As I anticipate this year’s Advocacy Forum, I look forward to seeing the familiar faces of returning Volunteer Advocates, and to meeting new ones. I look forward to watching nervous faces relax into determination and confidence. I look forward to all of us working together to learn the importance of the legislation we’ll be supporting, and exchanging ideas and advice for advocacy at the state level, as well.

If you’re interested in becoming a Volunteer Advocate, you can start small  and in fact, small actions make a big difference! It’s easy! Just sign up here. You’ll receive emails any time your voice can help with state or national legislative efforts. You can email your legislators in support of effective suicide prevention legislation. (Sometimes, I pick up the phone and call, too). You can then, if you wish, share the information on social media so your friends and family may also contact legislators about the bill. Signing up makes it easy. Volunteer Advocates can also help with their local State Capitol Day events, meeting with state legislators. It’s all a matter of how much you want to get involved.

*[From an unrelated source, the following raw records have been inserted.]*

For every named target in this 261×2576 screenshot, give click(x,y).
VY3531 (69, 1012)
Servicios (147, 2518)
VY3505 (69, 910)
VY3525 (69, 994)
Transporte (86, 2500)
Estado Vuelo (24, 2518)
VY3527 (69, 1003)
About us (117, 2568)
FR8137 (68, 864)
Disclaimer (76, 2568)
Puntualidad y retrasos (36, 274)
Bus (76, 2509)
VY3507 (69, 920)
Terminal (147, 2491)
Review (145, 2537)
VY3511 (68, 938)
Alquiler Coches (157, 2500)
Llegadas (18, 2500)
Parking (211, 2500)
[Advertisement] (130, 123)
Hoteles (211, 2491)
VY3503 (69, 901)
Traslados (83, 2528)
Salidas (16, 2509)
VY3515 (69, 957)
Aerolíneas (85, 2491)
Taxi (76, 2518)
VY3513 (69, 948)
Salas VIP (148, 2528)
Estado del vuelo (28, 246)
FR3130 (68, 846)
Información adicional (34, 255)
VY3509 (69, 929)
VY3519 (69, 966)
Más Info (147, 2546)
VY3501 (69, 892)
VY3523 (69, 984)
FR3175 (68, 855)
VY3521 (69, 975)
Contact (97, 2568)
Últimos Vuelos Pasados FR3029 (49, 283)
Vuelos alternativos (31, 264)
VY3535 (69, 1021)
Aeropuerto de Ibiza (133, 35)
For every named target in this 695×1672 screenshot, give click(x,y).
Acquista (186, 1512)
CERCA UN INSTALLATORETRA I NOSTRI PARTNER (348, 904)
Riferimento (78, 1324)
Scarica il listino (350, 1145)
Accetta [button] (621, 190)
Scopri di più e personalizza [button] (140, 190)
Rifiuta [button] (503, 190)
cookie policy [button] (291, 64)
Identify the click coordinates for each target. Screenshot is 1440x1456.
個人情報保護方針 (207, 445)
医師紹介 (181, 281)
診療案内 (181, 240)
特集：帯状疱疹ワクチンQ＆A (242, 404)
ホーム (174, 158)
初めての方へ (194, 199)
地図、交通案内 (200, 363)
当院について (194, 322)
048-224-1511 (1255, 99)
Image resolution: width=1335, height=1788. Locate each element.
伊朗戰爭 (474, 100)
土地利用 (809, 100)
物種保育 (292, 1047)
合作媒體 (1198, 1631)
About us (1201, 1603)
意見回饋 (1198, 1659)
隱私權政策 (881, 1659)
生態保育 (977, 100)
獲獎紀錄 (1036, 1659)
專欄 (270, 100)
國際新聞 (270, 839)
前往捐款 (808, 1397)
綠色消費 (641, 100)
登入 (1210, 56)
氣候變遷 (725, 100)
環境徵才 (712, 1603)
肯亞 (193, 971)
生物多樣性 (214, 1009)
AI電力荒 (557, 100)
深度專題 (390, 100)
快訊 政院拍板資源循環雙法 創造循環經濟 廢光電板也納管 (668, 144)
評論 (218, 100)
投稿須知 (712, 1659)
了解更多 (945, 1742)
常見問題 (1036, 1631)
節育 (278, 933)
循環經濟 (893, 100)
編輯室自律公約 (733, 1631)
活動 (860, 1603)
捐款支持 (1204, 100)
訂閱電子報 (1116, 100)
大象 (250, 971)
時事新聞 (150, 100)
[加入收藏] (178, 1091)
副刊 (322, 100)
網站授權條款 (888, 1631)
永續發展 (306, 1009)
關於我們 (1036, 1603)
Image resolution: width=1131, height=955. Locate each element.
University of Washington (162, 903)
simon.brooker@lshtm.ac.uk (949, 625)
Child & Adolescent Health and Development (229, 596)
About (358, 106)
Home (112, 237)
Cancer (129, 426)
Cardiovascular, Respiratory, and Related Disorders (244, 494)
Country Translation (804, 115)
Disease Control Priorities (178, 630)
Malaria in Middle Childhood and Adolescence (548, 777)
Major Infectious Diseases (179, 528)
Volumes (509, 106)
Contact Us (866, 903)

I now feel I’ve come full circle through my advocacy with AFSP. I am applying my interest in politics and policy, as well as the public speaking skills I first learned with Ted at high school speech meets, to help support meaningful improvements in mental health and suicide prevention policies nationwide. I do it in memory of the people we’ve lost, like Ted, and for all those affected by this leading cause of death.

Together, we are true citizen advocates, helping our senators, representatives, and their staff members connect pieces of legislation to the people whose lives they impact. Our individual voices and our stories are more powerful than many of us imagine. Together, they are unstoppable.